XVIII Conferência Internacional de Aids em Viena

Viena

A XVIII Conferência Internacional de Aids começou no domingo,18 de julho, na Áustria

Referência internacional da música clássica, onde compositores como Mozart e Strauss eternizaram suas obras, a cidade de Viena, na Áustria, é palco do maior evento de aids do mundo. Durante cinco dias, autoridades governamentais e cientistas, além de representantes da sociedade civil e de organizações públicas e privadas dos cinco continentes se reúnem na XVIII Conferência Internacional de Aids.

O tema “Direitos Aqui, Direitos Agora”, ressalta a necessidade de se relacionar a epidemia aos direitos humanos. A ideia foi mostrar o impacto do estigma e da discriminação na prevenção e tratamento das cerca de 33 milhões pessoas que vivem com HIV/aids no mundo.

Aproximadamente 30 mil pessoas de todos os lugares tomaram conhecimento sobre o que há de mais atual nas discussões sobre o tema. Os jovens tiveram espaço especial na Conferência. A programação juvenil focou as questões levantadas por eles e pelas organizações de atendimento a pessoas nessa faixa etária vivendo com HIV, bem como as redes internacionais e grupos do setor. Espera-se que a participação do público juvenil contribua para o sucesso das intervenções e respostas dos países contra a epidemia e que as políticas de saúde assumam compromissos concretos, principalmente para o segmento.
“É a oportunidade de dar voz a quem pode promover as futuras mudanças necessárias à política de aids”, observa Mariângela Simão, diretora do Departamento de DST, Aids e Hepatites Virais do Ministério da Saúde. Nesse sentido, as sessões e workshops no Pavilhão da Juventude abordaram temas como atenção à saúde de mulheres jovens e meninas, homens jovens fazendo sexo com os homens, sexo seguro, redução de danos e uso de drogas.

A busca de uma vacina chama a atenção em razão da complexidade e enorme variabilidade do HIV. A elevada mutação do vírus da aids é que explica por que, apesar dos grandes avanços nas pesquisas nos últimos 30 anos, não se chegou à cura da doença ou a uma vacina.

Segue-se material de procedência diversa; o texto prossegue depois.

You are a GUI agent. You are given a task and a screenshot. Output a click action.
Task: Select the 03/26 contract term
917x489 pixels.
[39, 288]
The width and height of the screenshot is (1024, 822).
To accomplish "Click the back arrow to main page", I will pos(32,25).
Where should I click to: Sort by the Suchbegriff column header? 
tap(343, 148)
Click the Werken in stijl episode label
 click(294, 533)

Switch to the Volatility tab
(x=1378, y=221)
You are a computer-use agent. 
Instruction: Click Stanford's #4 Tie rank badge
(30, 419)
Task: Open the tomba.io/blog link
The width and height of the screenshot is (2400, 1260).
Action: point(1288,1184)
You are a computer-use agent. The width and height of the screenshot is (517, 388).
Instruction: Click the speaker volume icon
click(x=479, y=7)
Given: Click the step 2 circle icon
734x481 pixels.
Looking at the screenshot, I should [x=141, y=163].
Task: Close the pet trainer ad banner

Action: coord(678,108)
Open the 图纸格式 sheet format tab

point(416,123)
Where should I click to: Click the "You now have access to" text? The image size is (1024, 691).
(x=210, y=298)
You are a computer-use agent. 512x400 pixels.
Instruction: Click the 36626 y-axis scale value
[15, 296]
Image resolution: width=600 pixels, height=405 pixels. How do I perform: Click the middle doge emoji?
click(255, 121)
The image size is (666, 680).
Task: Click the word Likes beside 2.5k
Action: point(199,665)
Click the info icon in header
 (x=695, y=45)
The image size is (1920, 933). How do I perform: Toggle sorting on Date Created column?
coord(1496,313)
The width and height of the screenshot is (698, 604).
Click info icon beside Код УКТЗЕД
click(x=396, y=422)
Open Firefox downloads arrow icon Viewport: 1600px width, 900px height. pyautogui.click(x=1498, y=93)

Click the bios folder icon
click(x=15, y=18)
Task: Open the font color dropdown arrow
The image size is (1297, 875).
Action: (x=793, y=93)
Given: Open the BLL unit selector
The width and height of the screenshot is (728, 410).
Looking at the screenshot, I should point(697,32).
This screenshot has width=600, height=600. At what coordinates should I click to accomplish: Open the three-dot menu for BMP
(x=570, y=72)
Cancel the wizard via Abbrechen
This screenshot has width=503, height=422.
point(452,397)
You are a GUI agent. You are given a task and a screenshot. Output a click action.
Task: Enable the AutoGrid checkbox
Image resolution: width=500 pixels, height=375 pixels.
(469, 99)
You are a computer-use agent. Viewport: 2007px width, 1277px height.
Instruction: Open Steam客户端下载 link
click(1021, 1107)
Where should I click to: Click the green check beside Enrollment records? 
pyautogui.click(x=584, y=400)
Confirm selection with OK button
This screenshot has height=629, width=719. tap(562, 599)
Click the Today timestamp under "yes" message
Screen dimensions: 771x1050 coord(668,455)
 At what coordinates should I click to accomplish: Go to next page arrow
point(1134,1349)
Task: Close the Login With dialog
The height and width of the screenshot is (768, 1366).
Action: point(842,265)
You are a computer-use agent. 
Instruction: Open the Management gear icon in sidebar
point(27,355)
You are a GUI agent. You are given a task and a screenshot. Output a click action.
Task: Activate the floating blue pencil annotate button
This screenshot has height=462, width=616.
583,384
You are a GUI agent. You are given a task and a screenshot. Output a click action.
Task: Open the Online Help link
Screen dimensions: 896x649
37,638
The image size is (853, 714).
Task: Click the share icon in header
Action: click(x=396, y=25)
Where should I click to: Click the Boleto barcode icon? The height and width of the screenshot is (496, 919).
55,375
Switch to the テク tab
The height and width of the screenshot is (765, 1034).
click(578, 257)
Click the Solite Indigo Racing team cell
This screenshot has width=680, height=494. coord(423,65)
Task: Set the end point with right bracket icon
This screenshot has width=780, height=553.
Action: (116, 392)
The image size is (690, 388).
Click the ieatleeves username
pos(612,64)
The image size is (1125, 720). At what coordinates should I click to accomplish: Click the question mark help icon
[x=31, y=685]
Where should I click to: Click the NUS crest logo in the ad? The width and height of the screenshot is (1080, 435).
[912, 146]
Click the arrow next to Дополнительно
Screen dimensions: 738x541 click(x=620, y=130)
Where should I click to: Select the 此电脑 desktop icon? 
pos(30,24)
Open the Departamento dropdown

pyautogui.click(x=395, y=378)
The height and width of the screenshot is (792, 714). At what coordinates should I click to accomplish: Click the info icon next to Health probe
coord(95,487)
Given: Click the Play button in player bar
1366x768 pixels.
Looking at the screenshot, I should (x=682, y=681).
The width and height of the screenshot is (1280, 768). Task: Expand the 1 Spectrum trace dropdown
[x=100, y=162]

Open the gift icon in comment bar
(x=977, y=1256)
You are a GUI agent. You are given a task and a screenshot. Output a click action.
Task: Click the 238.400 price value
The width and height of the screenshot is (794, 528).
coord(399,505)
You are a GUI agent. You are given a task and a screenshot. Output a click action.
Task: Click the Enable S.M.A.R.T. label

A descoberta de anticorpos que pode ser a chave para a criação de vacina contra o HIV ganharam fôlego em Viena.
Nos últimos dias a imprensa internacional e brasileira deu destaque para o fato de pesquisadores americanos terem identificado dois anticorpos que podem oferecer proteção contra o vírus causador da aids. Em estudo publicado na última edição da revista Science, os cientistas afirmaram que esses anticorpos podem neutralizar 90% das mutações conhecidas do vírus, por conseguir se ligar a uma parte virtualmente imutável do agente causador da aids.

Programação Brasil
A política brasileira de aids teve participação ativa na XVIII Conferência Internacional de Aids. Afinado com o tema da Conferência, Direitos Aqui, Direitos Agora, o Departamento participou da programação do evento com a apresentação de experiências sobre abordagens com base nos direitos humanos e na prevenção ao HIV e aids. A estratégia de ampliação de teste anti-HIV para diagnóstico precoce e a manutenção e desafios do acesso a terapia antirretroviral são outras questões que integram a pauta da comissão brasileira no encontro.

Com reconhecimento internacional na área de medicamentos e testagem, o Brasil marca presença nas colocações que tratam de gestão de patentes e negociação de preços para medicamentos e insumos de prevenção, como a camisinha.